Plas Bennion was once a mining community that stood between Wynn Hall and Plas Madoc on the newly established boundary of the parishes of Penycae and Ruabon.
To make a religious provision for the fifty odd dwellings there in the 1880s, cottage lectures were held during the winter on Thursdays. This was the strategy that the vicar, Canon E. Wood Edwards, had used in Penycae twenty years earlier.
It was described in H.C. Ridley’s 1829 handbook Parochial Duties:
The clergyman rings the bell … and on entering the room a short prayer is offered up. The portion of scripture is then begun in continuance with the last reading. From ten to thirty verses are gone through, almost word for word, with the distinct meaning of every passage and its reference to others, and explained as simply as possible. The whole passage is then repeated in a sort of paraphrase, and lastly the practical duties arising from its consideration are summed up under three particular heads. This, with the Lord’s Prayer and another … occupied one hour.’
A mission room, probably in the same building was held on Friday, at 7pm and a children’s meeting at 6pm.” There was no lack of support for this missionary enterprise and a permanent site for a church was found in 1893. A new Iron Mission Room supplied by R.C. Harris, iron church builder of Coleman Street, London, was purchased at a cost of £117.
The site of this ‘Tin Tabernacle’ was just south of the railway line on land owned by Mr Llewellyn Jones of Penycae. ” The building was 45 feet by 20 feet with four windows on each side, two in the front end and one window in each gable with a porch fronting the road. In the 1950s, this building was encased with Ruabon red brick and was used until the church, then in a dangerous condition, was closed at a service of thanksgiving on 13 November 1982 in the presence of the Bishop of St Asaph, Alwyn Rice Jones. Some of the money realised from the sale of the site funded the building of the church hall at the parish church of St Mary’s, Ruabon.

By this time the row of houses built for the mining community had been demolished and their residents dispersed. Members of the community were proud of their little church and recruited a surpliced choir with music from a harmonium. The services were generally in charge of the assistant curate of Ruabon, a lay reader and sometimes the vicar.

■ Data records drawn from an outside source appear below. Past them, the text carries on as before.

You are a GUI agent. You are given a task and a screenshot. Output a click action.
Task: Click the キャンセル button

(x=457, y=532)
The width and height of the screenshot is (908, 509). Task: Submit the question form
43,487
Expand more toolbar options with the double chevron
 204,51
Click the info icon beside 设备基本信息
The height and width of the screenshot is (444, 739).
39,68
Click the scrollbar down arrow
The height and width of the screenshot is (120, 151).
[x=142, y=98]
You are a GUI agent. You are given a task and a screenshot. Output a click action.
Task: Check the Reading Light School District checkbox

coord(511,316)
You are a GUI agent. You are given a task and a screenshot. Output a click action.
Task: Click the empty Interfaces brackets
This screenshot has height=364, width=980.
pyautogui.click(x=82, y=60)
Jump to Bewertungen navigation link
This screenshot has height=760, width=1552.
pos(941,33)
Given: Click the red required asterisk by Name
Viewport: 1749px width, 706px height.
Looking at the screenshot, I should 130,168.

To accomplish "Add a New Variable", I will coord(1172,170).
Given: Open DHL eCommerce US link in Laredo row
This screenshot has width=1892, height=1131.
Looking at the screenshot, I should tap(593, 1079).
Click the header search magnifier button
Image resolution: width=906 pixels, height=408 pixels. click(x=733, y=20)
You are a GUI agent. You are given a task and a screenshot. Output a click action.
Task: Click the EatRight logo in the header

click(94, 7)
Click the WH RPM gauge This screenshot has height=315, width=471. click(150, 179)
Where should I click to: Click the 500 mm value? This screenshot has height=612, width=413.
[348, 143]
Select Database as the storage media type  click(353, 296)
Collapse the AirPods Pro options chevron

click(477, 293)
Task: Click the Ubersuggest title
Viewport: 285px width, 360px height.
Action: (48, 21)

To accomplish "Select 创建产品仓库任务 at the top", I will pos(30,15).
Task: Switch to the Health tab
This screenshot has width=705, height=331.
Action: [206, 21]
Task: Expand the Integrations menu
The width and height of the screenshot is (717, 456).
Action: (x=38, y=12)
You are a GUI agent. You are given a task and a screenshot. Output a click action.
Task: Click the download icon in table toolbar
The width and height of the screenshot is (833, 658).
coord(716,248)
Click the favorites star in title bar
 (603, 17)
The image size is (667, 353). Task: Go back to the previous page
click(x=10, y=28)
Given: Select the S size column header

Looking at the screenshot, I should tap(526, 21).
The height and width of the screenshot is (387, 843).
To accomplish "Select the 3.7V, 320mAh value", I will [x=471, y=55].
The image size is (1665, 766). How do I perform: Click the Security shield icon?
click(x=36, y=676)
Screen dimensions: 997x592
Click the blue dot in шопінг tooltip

Mr William Parker was faithful in the first part of the 20th century as lay reader, and in the second half, Mr H.L. Brown, Mr R. Breeze and, on occasions, the last squire of Erddig, Philip Yorke, officiated.
Some of the organists from 1960 onwards were Betty Miller (née Davenport) and Mrs Kenrick. The Brellisford family, Mrs Annie Roberts, Betty Ellis (née Humphries) and Brenda Ellis (née Tunnah) and many others were faithful and active members of the church and community. Near the church was a building known as ‘the Room’ used for the social events.
In February 1913, Miss Agnes Bowen and her concert party from Ruabon consisting of Misses Sallie and Nan Bowen, Gwen Crewe and Lily Sharpe, performed. In September 1919, the church choir, through the kindness of Mrs Pugh, Tai Clawdd, and Mr Watkin Rogers the lay reader was invited to a picnic tea at Belan and went on to Belan Tower and ‘indulged in games’.
By 1922 the choir was reorganised when it was reported that it ‘now consists of about forty members, including a number of well-known singers. The practices are held weekly, under the conductorship of the curate in charge, Mr A. Hervey, assisted by the Rev H. J. Croasdale.’
Across the railway tracks in the parish of Penycae was a Wesleyan Methodist chapel and both congregations used to support each other’s services on special occasions.
In the 20th Century it had been sad to chronicle the decline and closure of places of worship but on the other hand, there have been signs of growth. Christians openly came together in the last twenty years of the twentieth century. Circumstances on more than one occasion gave the opportunity.